Written problem: Transcribe the items word for word, beginning at the line that contains "This screenshot has width=1440, height=838." and stopping after the line that contains "tap(86, 38)". Leave the pictures out of your copy.

Data:
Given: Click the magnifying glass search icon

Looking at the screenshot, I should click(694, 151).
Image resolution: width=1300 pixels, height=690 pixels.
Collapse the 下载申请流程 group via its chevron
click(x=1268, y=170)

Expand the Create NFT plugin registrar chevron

---

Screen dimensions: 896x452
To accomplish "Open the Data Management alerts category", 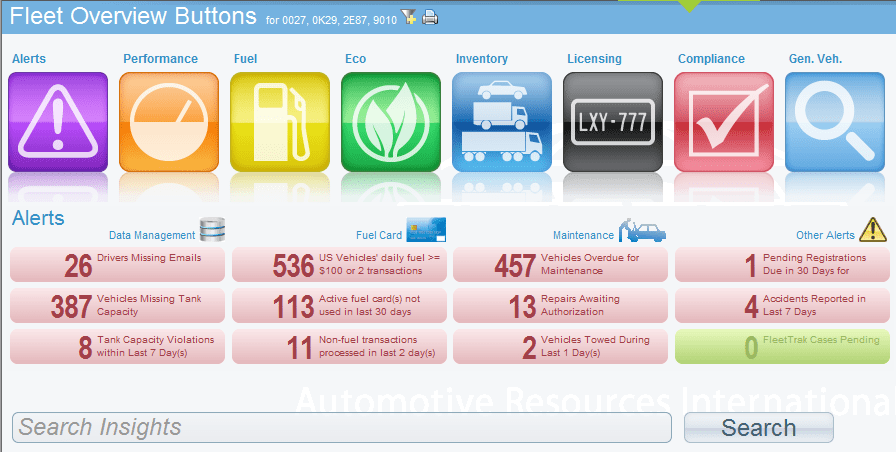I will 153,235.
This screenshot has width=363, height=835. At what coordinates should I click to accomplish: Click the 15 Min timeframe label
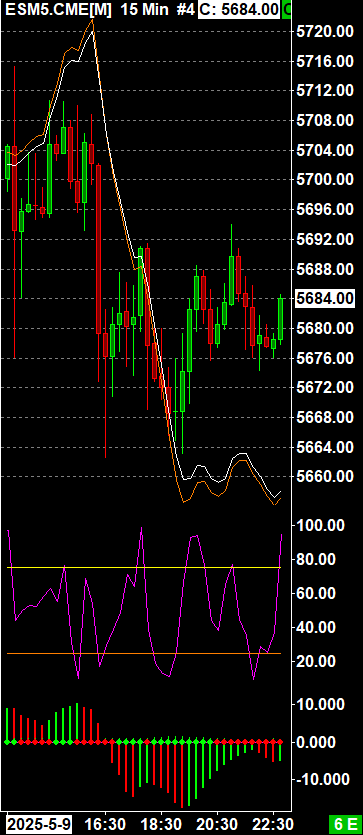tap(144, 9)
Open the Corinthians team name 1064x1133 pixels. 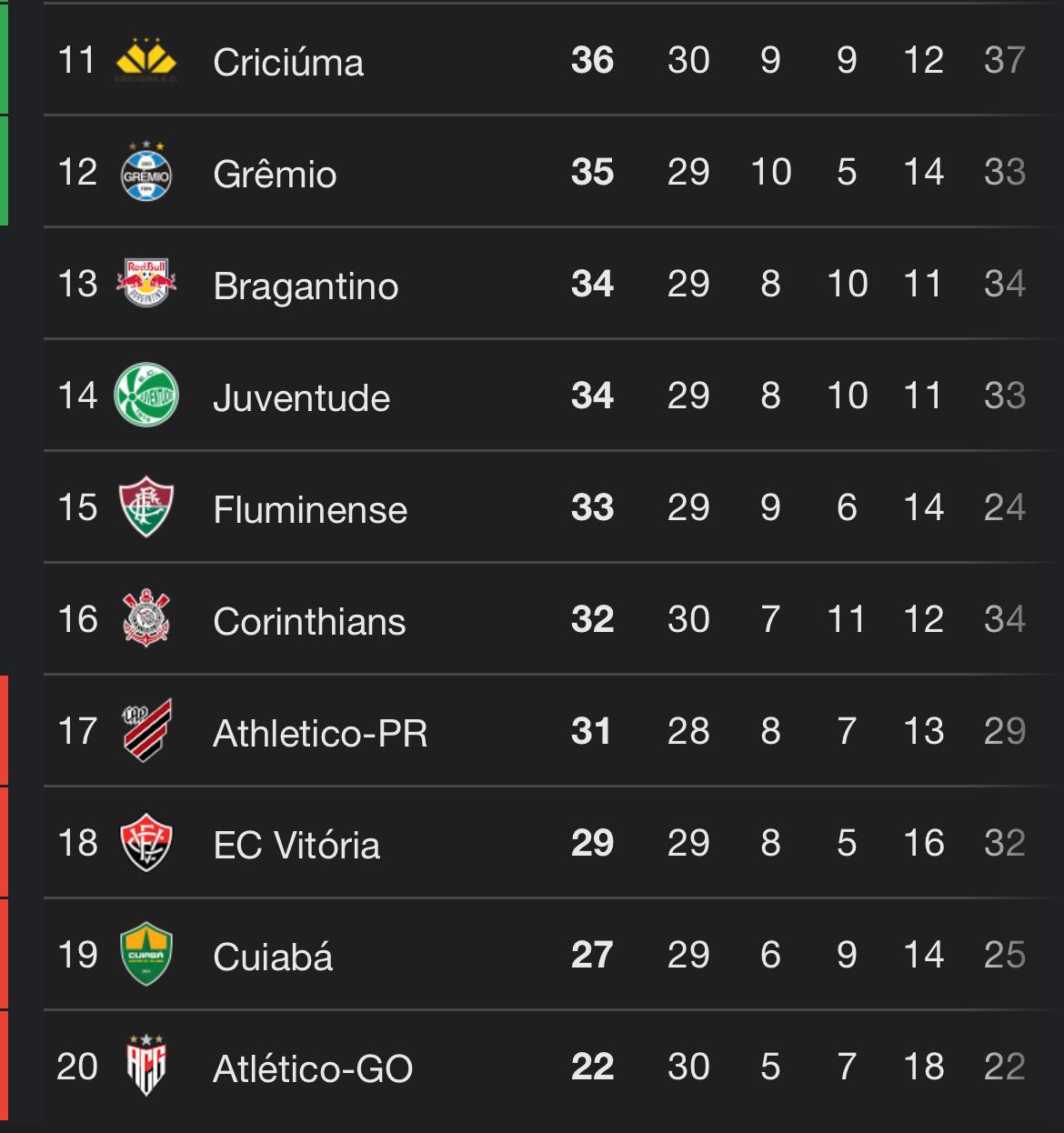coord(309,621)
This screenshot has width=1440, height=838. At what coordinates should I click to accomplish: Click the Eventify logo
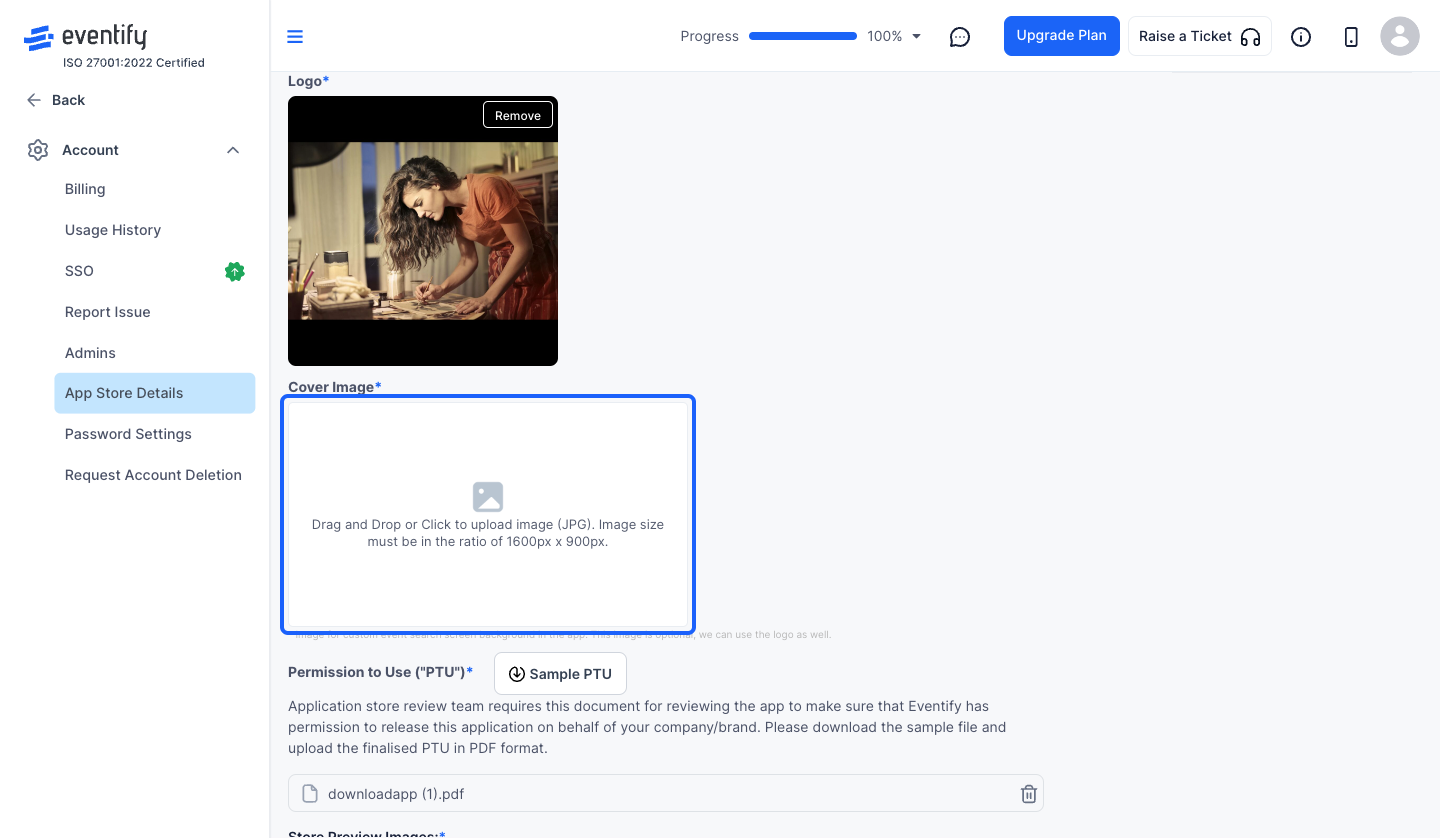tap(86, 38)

Response below:
This screenshot has width=1440, height=838. At what coordinates should I click to accomplish: Click the Eventify logo
tap(86, 38)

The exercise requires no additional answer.